Everything I have, I have scavenged, borrowed, or outright stolen. I do not work. It’s a matter of principle. Work is a trap in my view. You get a job, you get tied into the system. I’m stuck inside the system too, but I’m not beholden to it. At least, that’s what I tell myself. I’m not a loser if I choose to lose, right?
A lot of people would try to sell this hammer. But I already know there’s no way to sell it and get its true value. It won’t be appreciated for all it is worth by anyone - anyone except it’s true owner. Thor.
I will eventually sell it back to him. But not yet. I’ll wait until he’s desperate. I’ll wait until he’ll pay anything to get it back - and that’s when I’ll get everything.
Thor
“We should call the police,” Steven says. He’s furious to discover that my hammer has been taken.
“I am not calling the police. The last thing we need are more normal people involved in this situation. The mundane has infected our abbey and desecrated an artifact of irreplaceable value. We wouldn’t even be able to explain what it was she took without sounding completely bonkers,” Bryn says.
Steven makes a set of generally offended sounds. “You know she tried to burn the bloody place down in order to get it. She’s an arsonist. That’s worse than a thief. She’s damn well dangerous. She could be back for more. We could find her creeping in the windows late at night, going through our drawers and smalls…”
The mention of Steven’s smalls draws a few raised brows, but we know what he means. We made three hundred and twenty pounds in Fish and Chip sales and we’ve lost something irreplaceable.
It’s time I inserted my own opinion into this mess.
“I’ll find her. She’s a local. I know that much. And Direford is not that large a village. Someone will inevitably know her. I just need to make some inquiries. I found Nina in London in a matter of days. How hard could it be?”
“Famous last words,” Steven says. “I thought it would come when you called?”
“It’s a hammer, not a dog,” I remind him.
“Sure, but it's a magical hammer.”
“It is a relic. It is an object of great worth and ever greater significance.

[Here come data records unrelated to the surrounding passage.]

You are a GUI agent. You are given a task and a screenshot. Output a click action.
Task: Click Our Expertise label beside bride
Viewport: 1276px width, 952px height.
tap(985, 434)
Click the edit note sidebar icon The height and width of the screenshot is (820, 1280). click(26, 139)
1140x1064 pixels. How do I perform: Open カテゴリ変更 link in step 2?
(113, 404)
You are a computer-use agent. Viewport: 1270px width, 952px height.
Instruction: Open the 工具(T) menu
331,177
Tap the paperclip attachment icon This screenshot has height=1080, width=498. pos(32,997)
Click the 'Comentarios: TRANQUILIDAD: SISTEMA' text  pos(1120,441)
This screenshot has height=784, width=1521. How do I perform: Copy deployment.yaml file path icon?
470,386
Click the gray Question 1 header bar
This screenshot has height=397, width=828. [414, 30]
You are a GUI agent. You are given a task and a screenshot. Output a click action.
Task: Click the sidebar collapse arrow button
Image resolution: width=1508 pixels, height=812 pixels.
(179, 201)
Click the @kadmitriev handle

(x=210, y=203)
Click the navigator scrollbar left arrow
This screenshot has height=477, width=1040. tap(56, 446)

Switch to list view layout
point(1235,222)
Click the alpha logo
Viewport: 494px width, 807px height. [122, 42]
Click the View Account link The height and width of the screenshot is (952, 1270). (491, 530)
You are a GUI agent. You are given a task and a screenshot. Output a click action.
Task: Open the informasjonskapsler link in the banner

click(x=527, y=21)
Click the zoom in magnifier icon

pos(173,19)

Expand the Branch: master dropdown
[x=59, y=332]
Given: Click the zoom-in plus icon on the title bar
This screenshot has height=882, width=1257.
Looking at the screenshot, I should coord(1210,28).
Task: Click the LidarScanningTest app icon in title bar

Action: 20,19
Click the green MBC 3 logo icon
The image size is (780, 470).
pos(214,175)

We cannot afford to lose this. Better the entire abbey burn down than this relic remain in the hands of the mundane.”
“Well,” Bryn says. “Let’s not go mad about it.”
It’s too late. I am already mad. I know my quarry very well. She's short. She’s naughty. She’s in need of a rough and thorough dose of discipline. When I catch her, I will make her more sore than she's even been in her short and sorry life.